Jeffrey Lewis, 40 anos. Cantautor formado na cena anti-folk nova-iorquina de meados dos anos 1990 por onde passaram Beck, vindo de Los Angeles, ou Kymia Dawson e Adam Green, pessoal local. Jeffrey Lewis, respeitado ilustrador e autor de banda-desenhada que cruza essa sua primeira vocação com a música que descobriu em si quando se deparou com um microfone aberto no clube anti-folk do seu bairro, era ele um jovem de 20 e poucos anos. Jeffrey Lewis, o Woody Allen da música indie, como já foi escrito, ou “o melhor letrista dos EUA”, como o disse em tempos Jarvis Cocker, homem que sabe um par de coisas sobre versos de canções.
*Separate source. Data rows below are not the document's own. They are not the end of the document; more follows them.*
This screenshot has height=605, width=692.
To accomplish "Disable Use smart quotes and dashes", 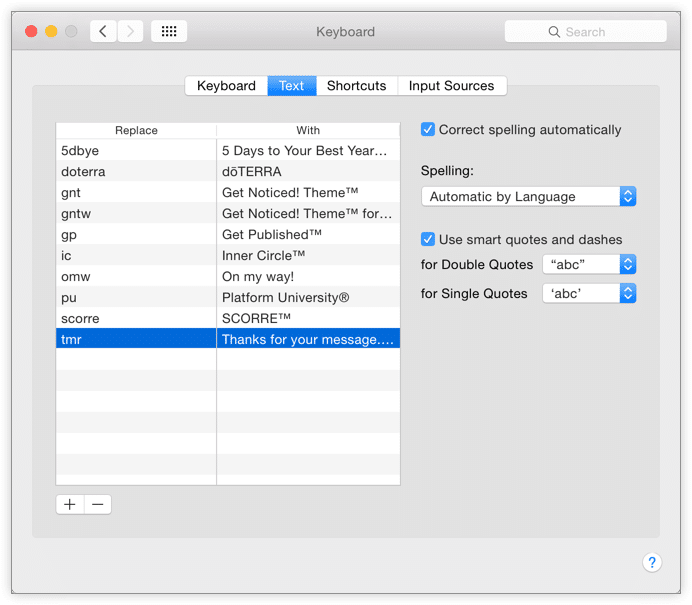I will tap(428, 240).
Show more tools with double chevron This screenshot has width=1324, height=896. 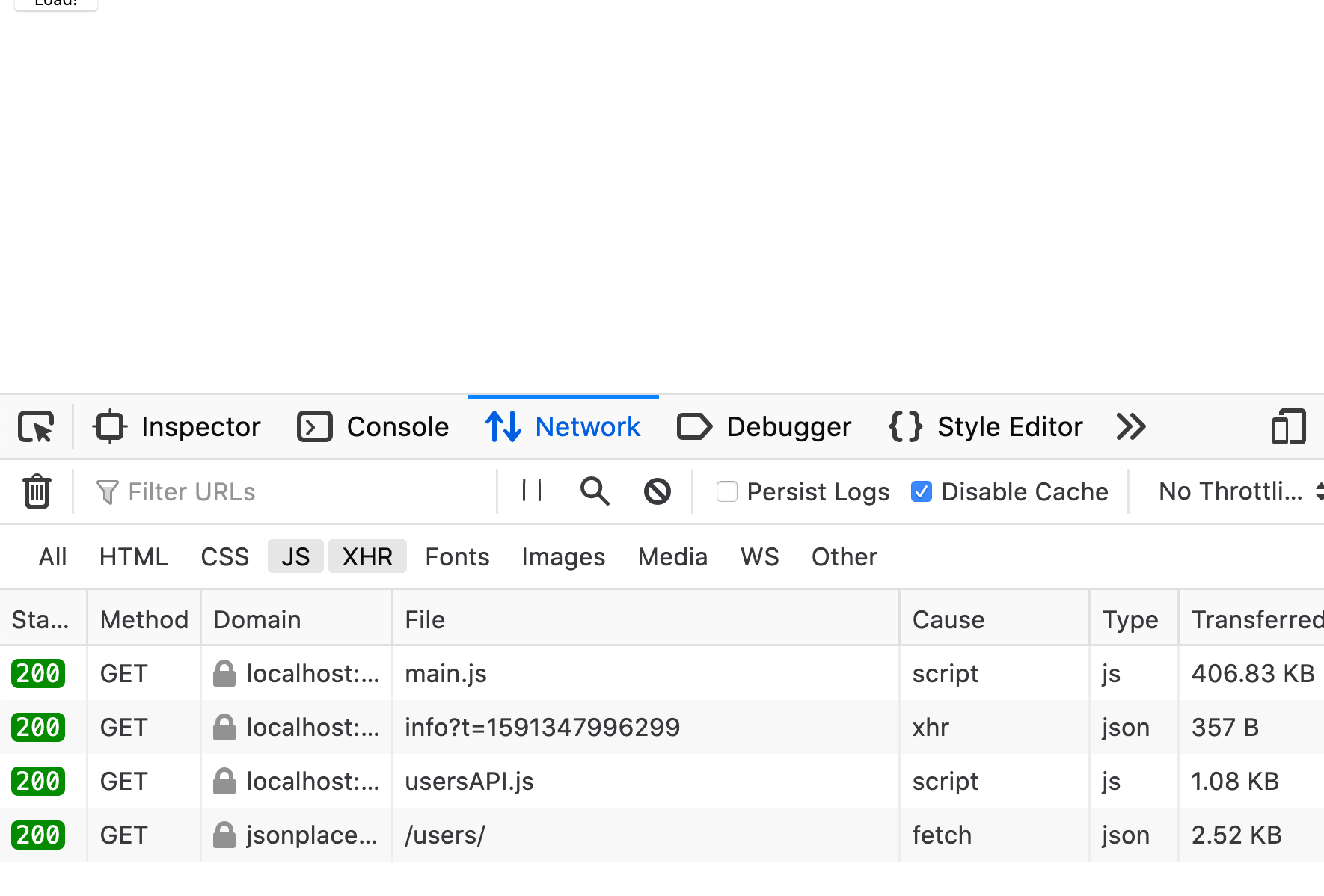point(1131,427)
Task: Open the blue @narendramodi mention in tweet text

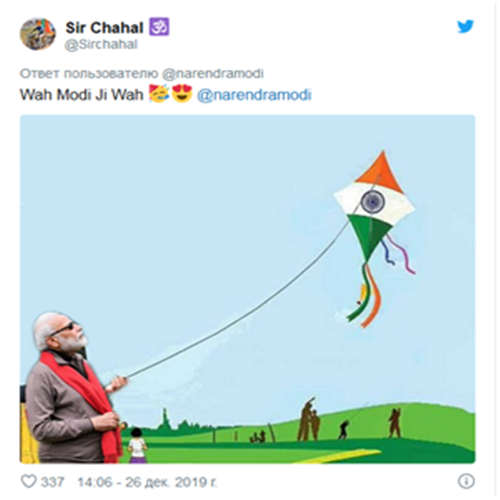Action: 254,95
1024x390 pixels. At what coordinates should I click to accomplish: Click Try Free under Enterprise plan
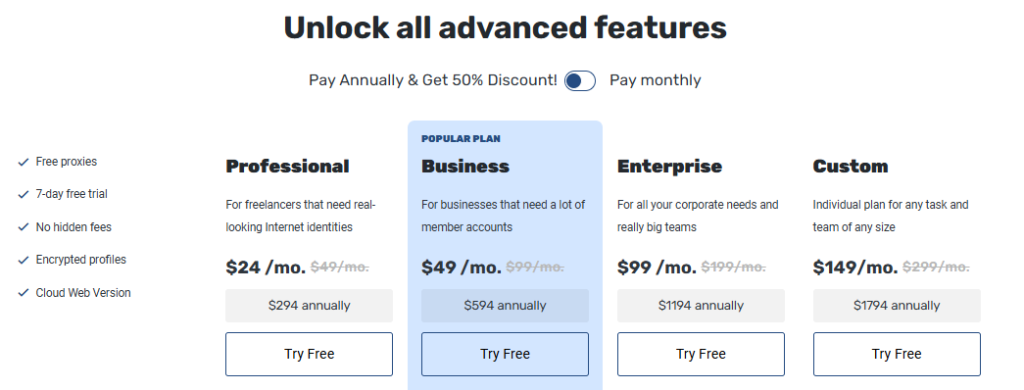(x=701, y=354)
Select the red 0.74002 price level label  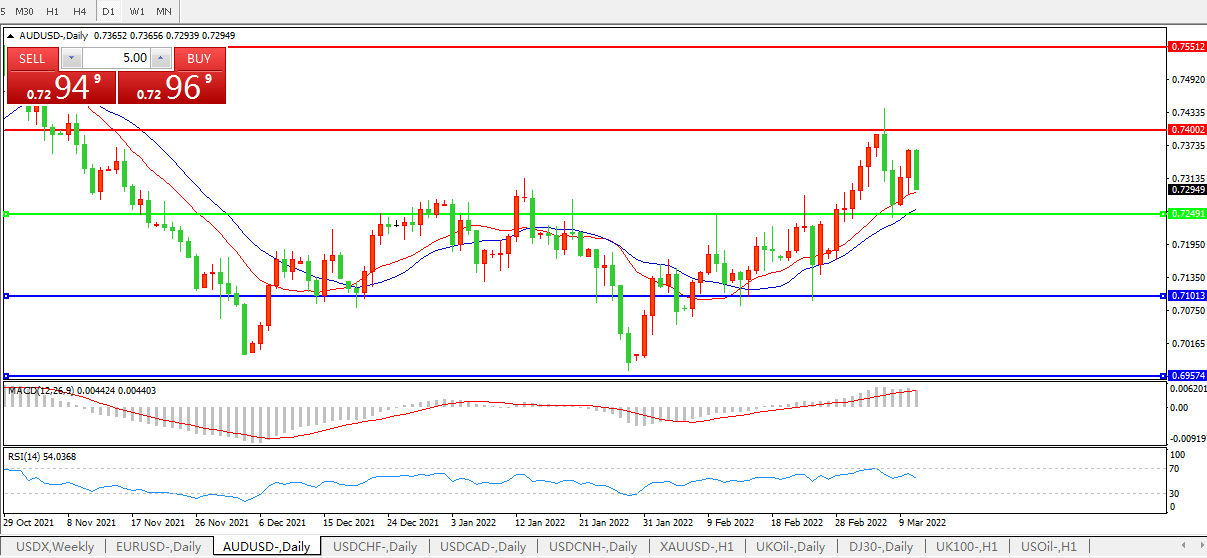point(1187,130)
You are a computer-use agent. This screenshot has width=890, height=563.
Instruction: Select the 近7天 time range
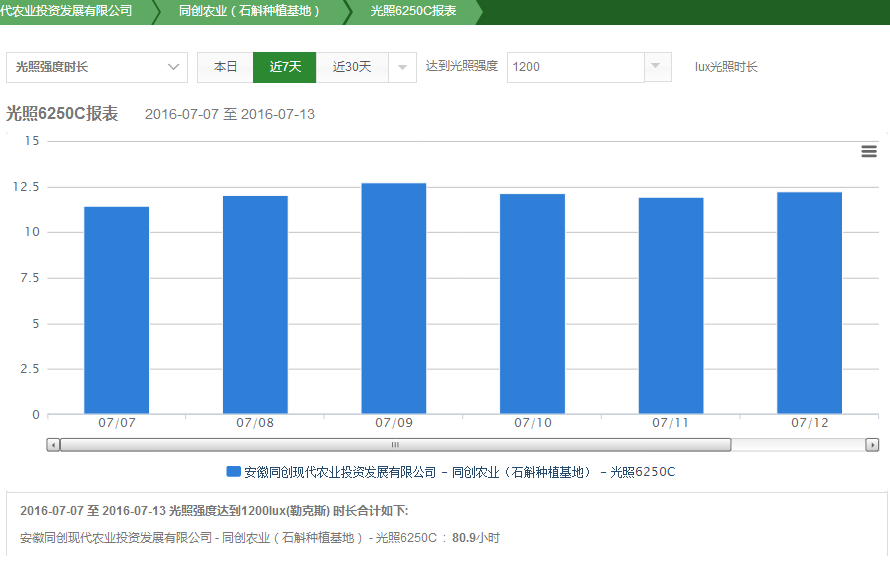coord(285,67)
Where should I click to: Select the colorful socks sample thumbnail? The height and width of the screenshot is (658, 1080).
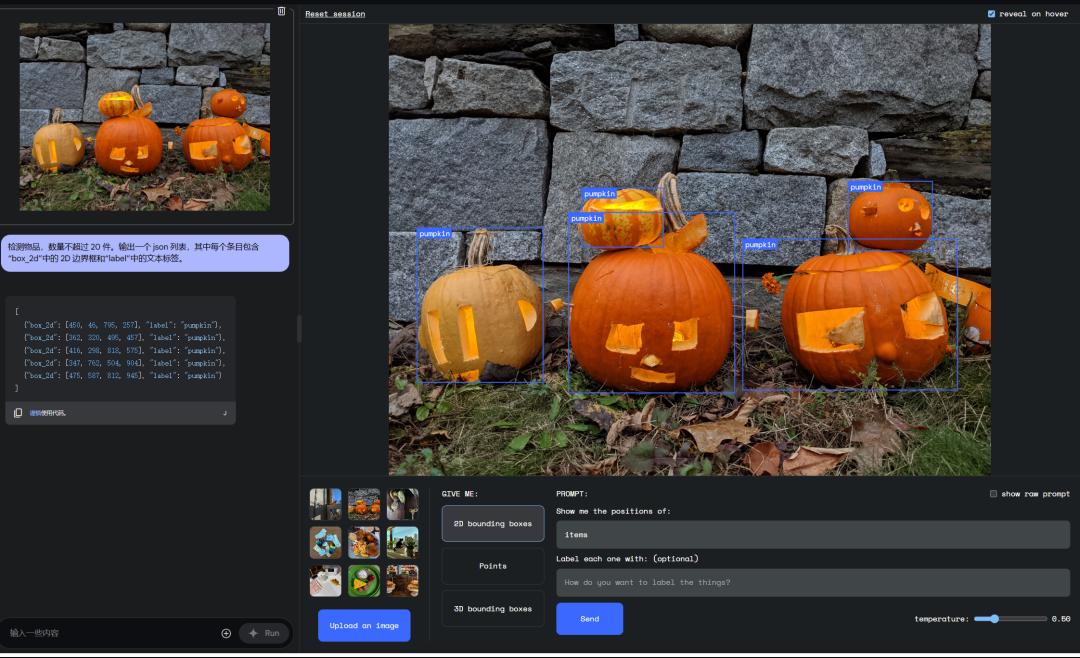click(325, 543)
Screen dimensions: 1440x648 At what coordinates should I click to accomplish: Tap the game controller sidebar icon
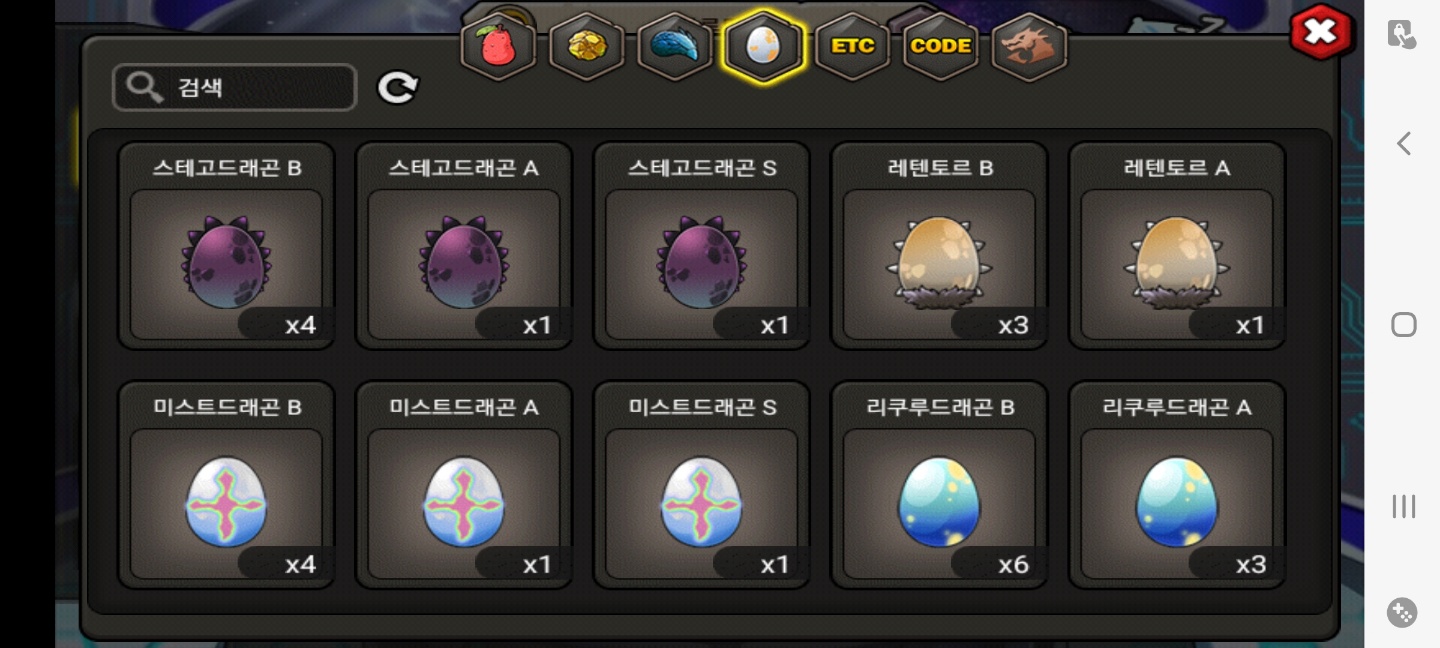1402,612
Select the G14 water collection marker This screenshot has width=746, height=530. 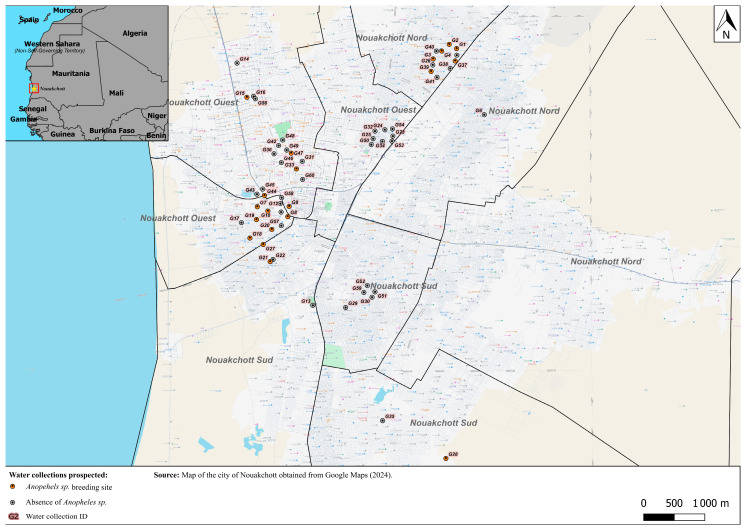pos(237,63)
Quase 20 anos de carreira, sabemos lá quantos álbuns editados (é difícil seguir-lhes o rasto) e as coisas que nunca mudam: “Todas estas actividades, criar livros e compor canções, são aquilo que fazes quando não tens verdadeiramente rede social, quando não estás a sair com pessoas e a divertir-te com elas. Eu sou parte da comunidade de pessoas que não estão ligadas à comunidade”. É e não é verdade o que Lewis nos diz desde Nova Iorque, mais propriamente, desde o bairro de Manhattan, aquele onde passou a infância e ao qual regressou recentemente. É verdade porque, apesar dos elogios dos seus pares, apesar das digressões com nomes tão diversos quanto Stephen Malkmus, The Fall, Black Dice, Fiery Furnaces, Mountain Goats ou Roky Erickson, Jeffrey Lewis surge sempre perante nós como alguém que está à margem a observar atentamente aquilo que os nossos olhos não vêem habitualmente – ou a ver, em nós, os “integrados”, aquilo que não conseguimos ver em nós próprios. Mas não é verdade, porque Jeffrey Lewis não é nova encarnação de Daniel Johnston, o músico de culto, talentoso certamente, obviamente perturbado, com quem tanto foi comparado pelas gravações roufenhas, onde sobressaía um talento melódico evidente, que registava em início de carreira. Lewis desenha, escreve e compõe precisamente pelo contrário: por estar totalmente dentro da universo que o rodeia.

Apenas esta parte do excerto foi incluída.